Marion MacRae (April 30, 1921 – August 11, 2008) was a Canadian architectural historian who won the Governor General's Award for English-language non-fiction in 1975 for Hallowed Walls.

Born in Apple Hill, Ontario, in 1921, to John David MacRae and Hazel Carlyle MacRae, Marion Bell MacRae grew up in Eastern Ontario and entered at the Ontario College of Art in 1947. She undertook doctoral work at the University of Illinois between 1951 and 1954. She taught Museum Research and Design History for many years at the Ontario College of Art and spent several summers studying the architecture of the seven Loyalist villages submerged by the building of the Saint Lawrence Seaway. She also taught the History of Canadian Architecture at the University of Toronto.

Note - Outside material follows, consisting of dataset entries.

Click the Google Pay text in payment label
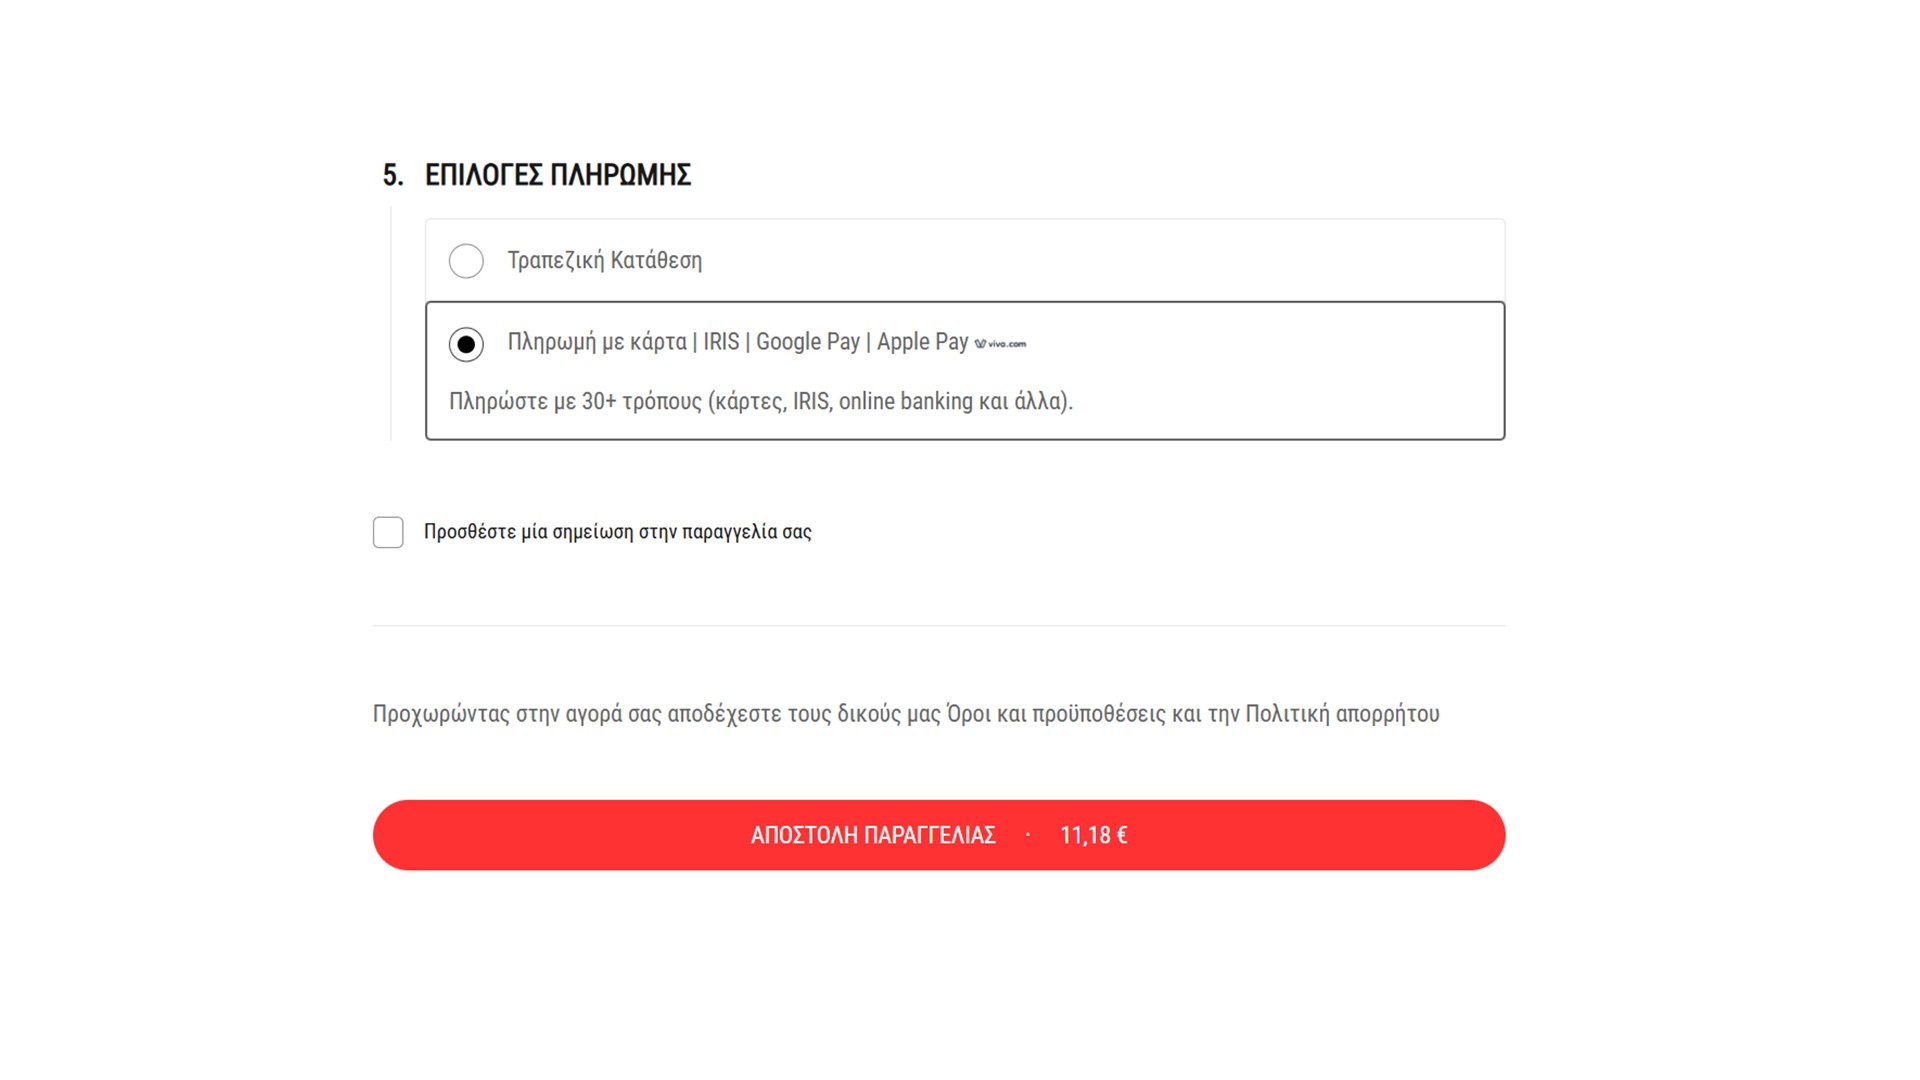1920x1080 pixels. [807, 342]
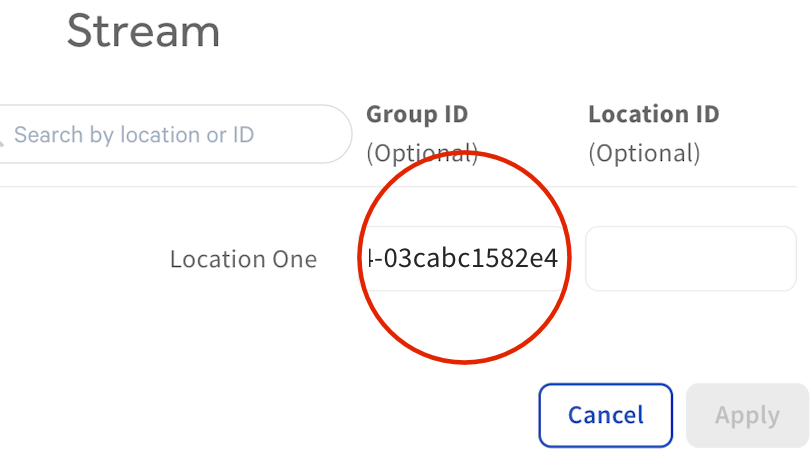Image resolution: width=812 pixels, height=456 pixels.
Task: Click the word "Cancel" in the blue-outlined button
Action: (x=606, y=415)
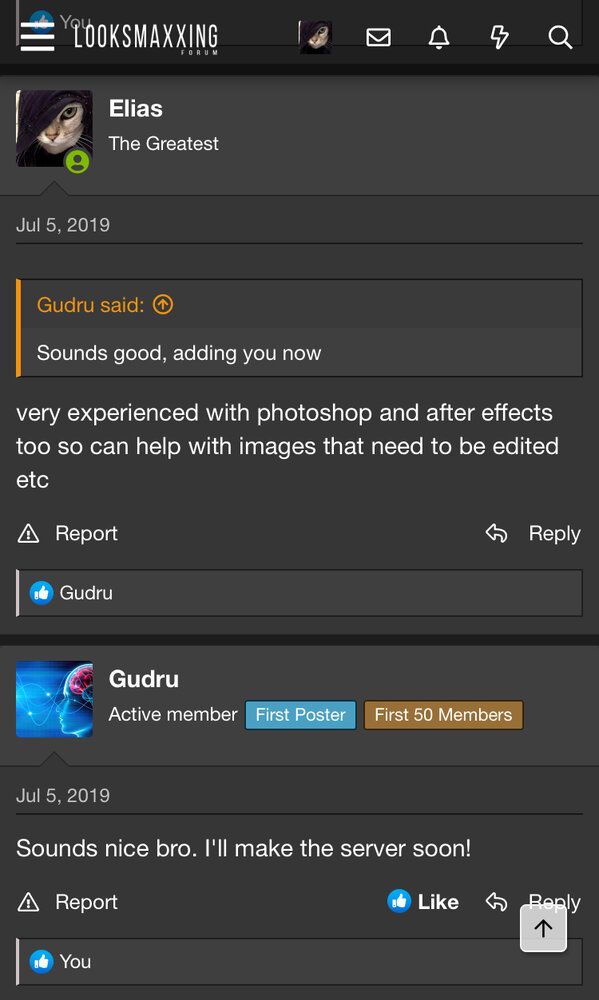Report Elias's post
599x1000 pixels.
pyautogui.click(x=68, y=533)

MacRae wrote several books with Anthony Adamson, including Hallowed Walls, an examination of the architecture of early Ontario churches. In addition to the Governor's General Award, MacRae was also awarded the Order of Canada in 1982.

==Works==
- The Ancestral Roof: The Domestic Architecture of Upper Canada (1963)
- Hallowed Walls: Church Architecture of Upper Canada (1975)
- MacNab of Dundurn (1971)
- Cornerstones of Order: Courthouses and Townhalls of Ontario, 1784–1914 (1983)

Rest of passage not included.